Posted by AFN Staff Writers on 6th October 2011

The Australian Food and Grocery Council (AFGC) today urged the Federal Government’s Future Jobs Forum, at Parliament House, Canberra, to explore new ways of safeguarding jobs in Australia’s food and grocery manufacturing sector.

The Future Jobs Forum was a meeting called by Prime Minister Julia Gillard to bring together representatives from business, unions, government and academia to discuss the challenges facing Australian industry over the next decade.

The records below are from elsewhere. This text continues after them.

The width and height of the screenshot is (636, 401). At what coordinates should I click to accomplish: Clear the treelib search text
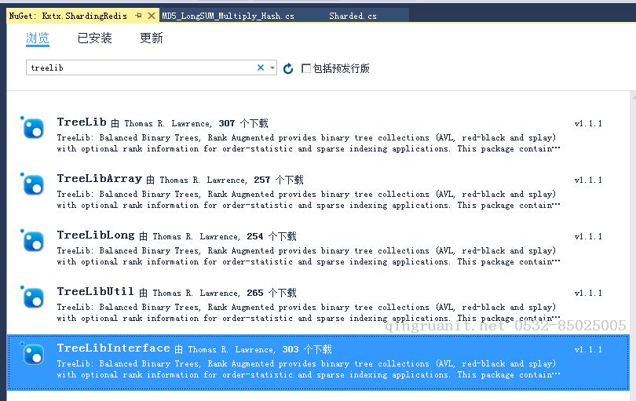(261, 68)
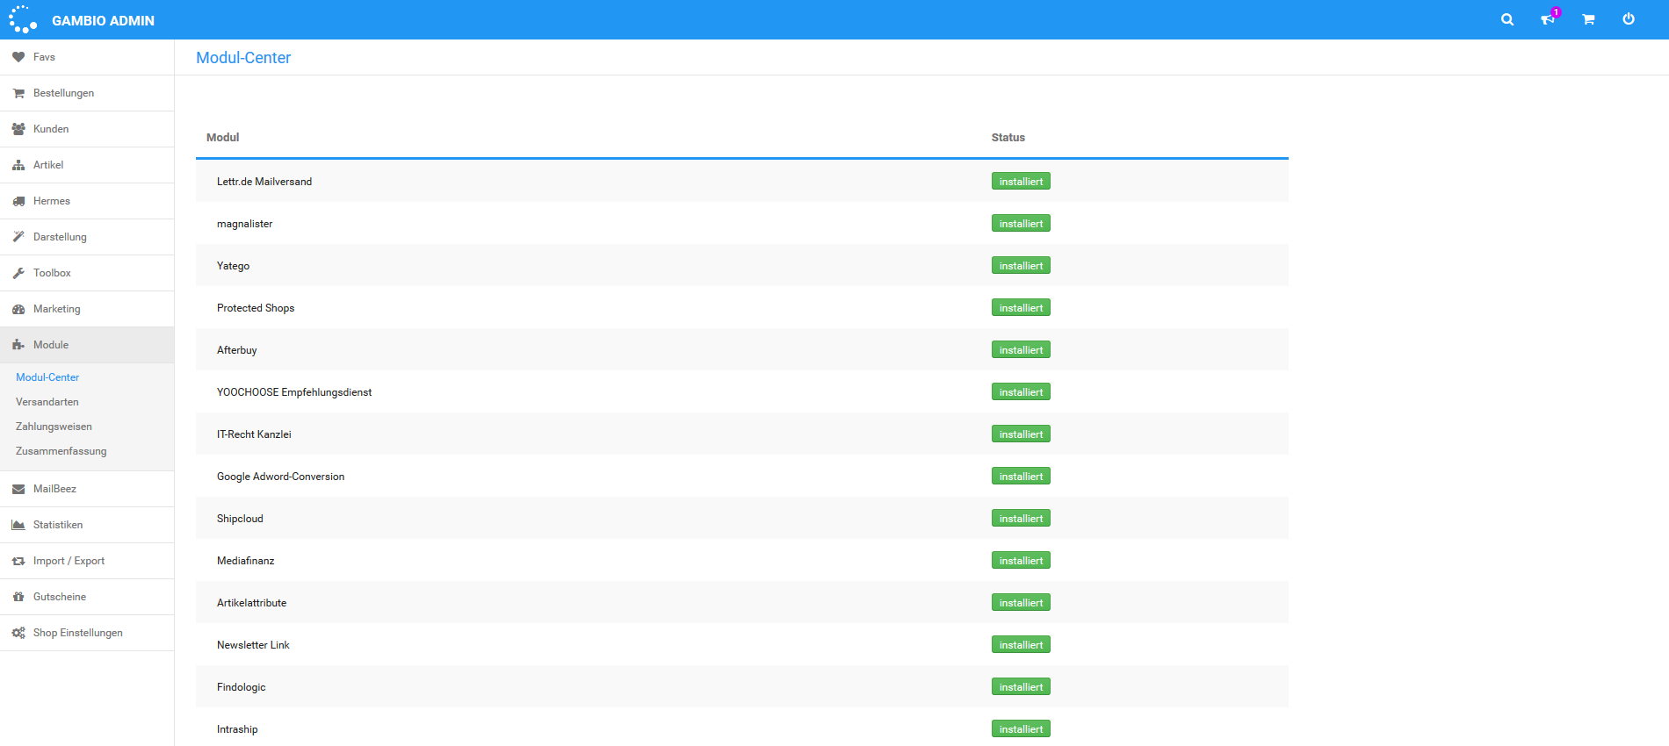
Task: Click the envelope icon beside MailBeez
Action: pos(18,489)
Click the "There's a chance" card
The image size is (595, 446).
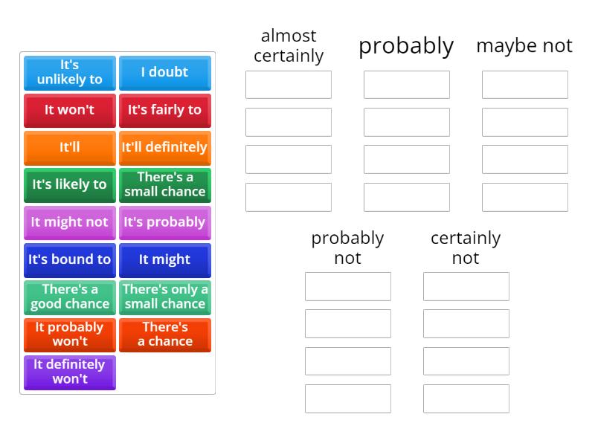point(164,335)
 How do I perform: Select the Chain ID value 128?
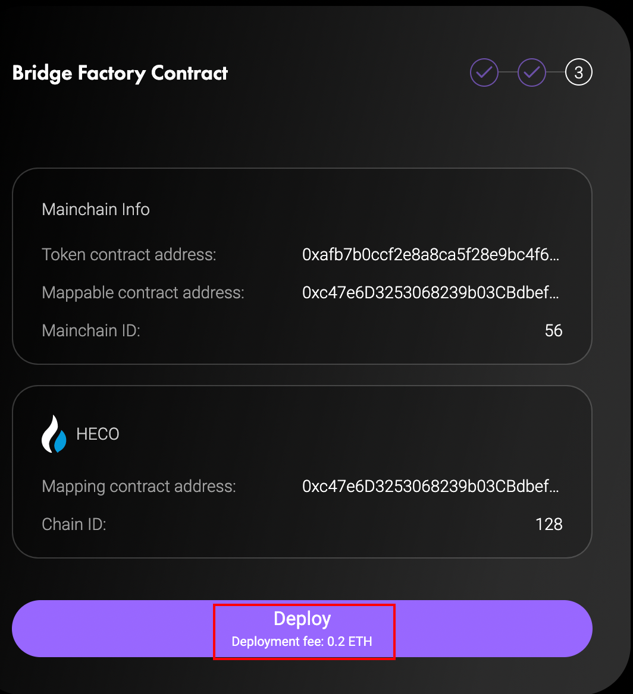coord(549,524)
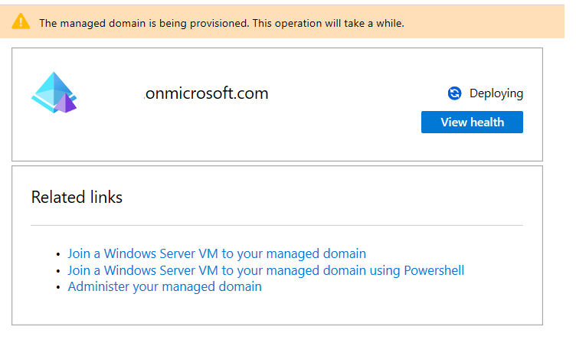Click the Related links heading

[77, 198]
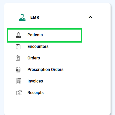Image resolution: width=115 pixels, height=115 pixels.
Task: Go to the Orders page
Action: (x=34, y=58)
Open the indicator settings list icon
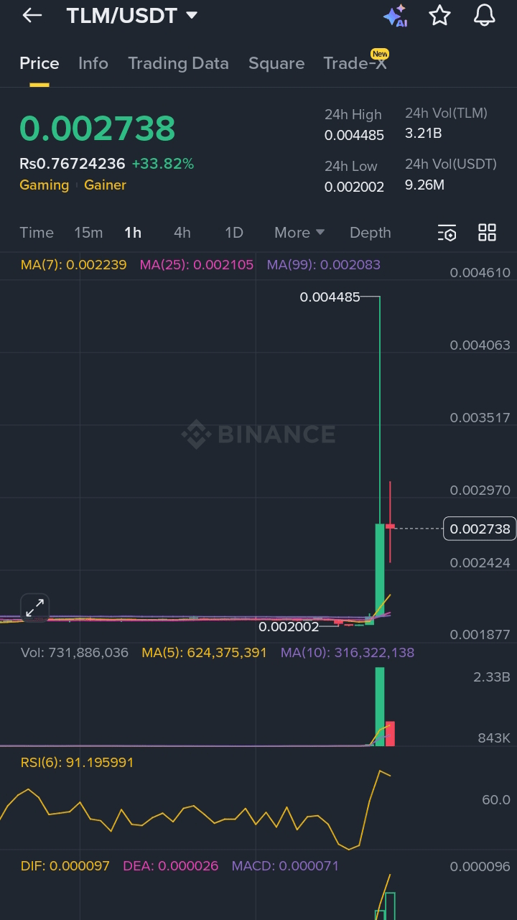Viewport: 517px width, 920px height. [447, 233]
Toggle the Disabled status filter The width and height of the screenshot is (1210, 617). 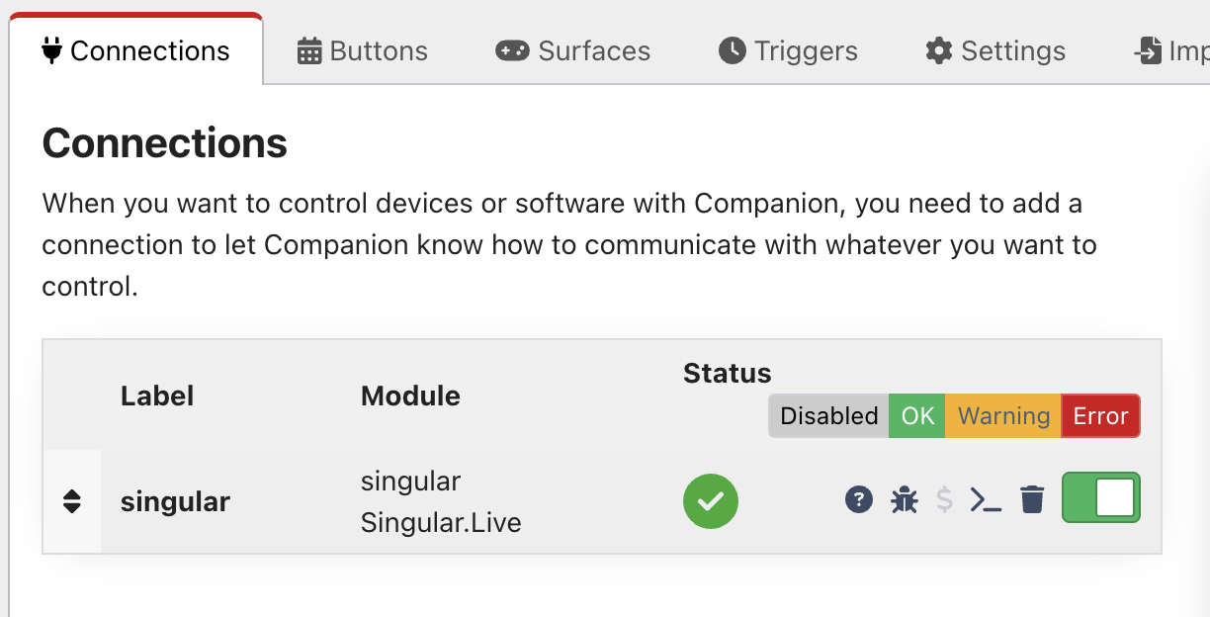pyautogui.click(x=828, y=416)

Addressing the forum, AFGC Chief Executive Kate Carnell said that some food and grocery manufacturing operations are already moving offshore because of challenges faced by the industry across the supply chain, especially labour costs and pressure on industry from the highly-concentrated retail sector.

Ms Carnell said, “In recent months, hundreds of job cuts have been announced due to the intense pressures on the sector. These cut-backs have included 150 jobs at SPC Ardmona by the middle of next year and 146 jobs at Heinz following closure of its Girgarre factory in north-east Victoria.”

According to the AFGC, industry employment declined as a share of the Australian workforce from 3.2 per cent in 2005 to 2.8 per cent in 2010 – a 10 per cent decline over this period. In 2009, the industry represented 30,104 businesses and paid A$14.7 billion in wages.

Ms Carnell said, “Industry’s competitiveness is being heavily impacted by a surge of cheaper imports due to the high Australian dollar. The weak retail sector is causing more discounting, affecting company margins – this spells danger for manufacturing, jobs and regional communities.

Ms Carnell stated that the Australian Government must consider several options such as fast-tracking the National Food Plan, reducing regulation and red-tape, providing a better environment for capital expenditure and innovation and creating a Supermarket Ombudsman to ensure a level playing field in the retail and supermarket industry.

“Consumers need to be confident about the quality and safety of food and grocery products, underpinned by Australia’s regulatory system – rather than be increasingly reliant on cheaper imports and private label products for our food supply,” she said.